EXERCISE REQUIREMENTS: Reproduce word for word the lines from the start of the records through the line holding "Looking at the screenshot, I should (x=586, y=130).", inclusive, and nothing more.

Target position records:
★ ★ ★ ★ ★ ★ ★
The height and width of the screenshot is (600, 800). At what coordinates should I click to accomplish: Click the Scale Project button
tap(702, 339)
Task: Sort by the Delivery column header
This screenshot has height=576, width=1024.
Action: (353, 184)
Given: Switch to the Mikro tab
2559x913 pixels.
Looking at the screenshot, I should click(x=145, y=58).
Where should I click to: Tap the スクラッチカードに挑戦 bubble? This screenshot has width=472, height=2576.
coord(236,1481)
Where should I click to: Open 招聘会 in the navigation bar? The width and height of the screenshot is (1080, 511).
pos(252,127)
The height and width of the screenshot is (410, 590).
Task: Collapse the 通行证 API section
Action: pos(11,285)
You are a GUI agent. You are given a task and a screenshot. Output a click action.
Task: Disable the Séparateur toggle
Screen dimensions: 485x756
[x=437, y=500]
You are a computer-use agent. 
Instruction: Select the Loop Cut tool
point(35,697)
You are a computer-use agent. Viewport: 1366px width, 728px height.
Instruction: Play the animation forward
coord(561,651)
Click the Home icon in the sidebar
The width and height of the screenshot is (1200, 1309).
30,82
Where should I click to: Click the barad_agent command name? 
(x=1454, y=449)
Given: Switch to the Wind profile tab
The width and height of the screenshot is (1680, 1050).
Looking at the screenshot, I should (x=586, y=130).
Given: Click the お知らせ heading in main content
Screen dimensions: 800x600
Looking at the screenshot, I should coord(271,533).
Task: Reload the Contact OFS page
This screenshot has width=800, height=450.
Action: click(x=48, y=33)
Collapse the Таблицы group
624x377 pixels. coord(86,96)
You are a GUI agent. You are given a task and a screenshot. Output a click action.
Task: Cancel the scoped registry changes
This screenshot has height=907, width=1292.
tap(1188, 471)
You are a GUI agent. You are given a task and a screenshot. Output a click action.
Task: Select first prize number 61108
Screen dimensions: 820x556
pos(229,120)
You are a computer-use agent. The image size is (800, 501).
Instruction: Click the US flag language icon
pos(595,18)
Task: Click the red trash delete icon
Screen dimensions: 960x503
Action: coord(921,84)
★ ★ ★ ★ ★ ★ ★
ANSWER TO THIS TASK:
The height and width of the screenshot is (600, 800). At what coordinates should I click to accomplish: Click the Scale Project button
tap(702, 339)
Task: Sort by the Delivery column header
This screenshot has height=576, width=1024.
Action: (353, 184)
Given: Switch to the Mikro tab
2559x913 pixels.
Looking at the screenshot, I should click(x=145, y=58).
Where should I click to: Tap the スクラッチカードに挑戦 bubble? This screenshot has width=472, height=2576.
coord(236,1481)
Where should I click to: Open 招聘会 in the navigation bar? The width and height of the screenshot is (1080, 511).
pos(252,127)
The height and width of the screenshot is (410, 590).
Task: Collapse the 通行证 API section
Action: pos(11,285)
You are a GUI agent. You are given a task and a screenshot. Output a click action.
Task: Disable the Séparateur toggle
Screen dimensions: 485x756
[x=437, y=500]
You are a computer-use agent. 
Instruction: Select the Loop Cut tool
point(35,697)
You are a computer-use agent. Viewport: 1366px width, 728px height.
Instruction: Play the animation forward
coord(561,651)
Click the Home icon in the sidebar
The width and height of the screenshot is (1200, 1309).
30,82
Where should I click to: Click the barad_agent command name? 
(x=1454, y=449)
Given: Switch to the Wind profile tab
The width and height of the screenshot is (1680, 1050).
Looking at the screenshot, I should (x=586, y=130).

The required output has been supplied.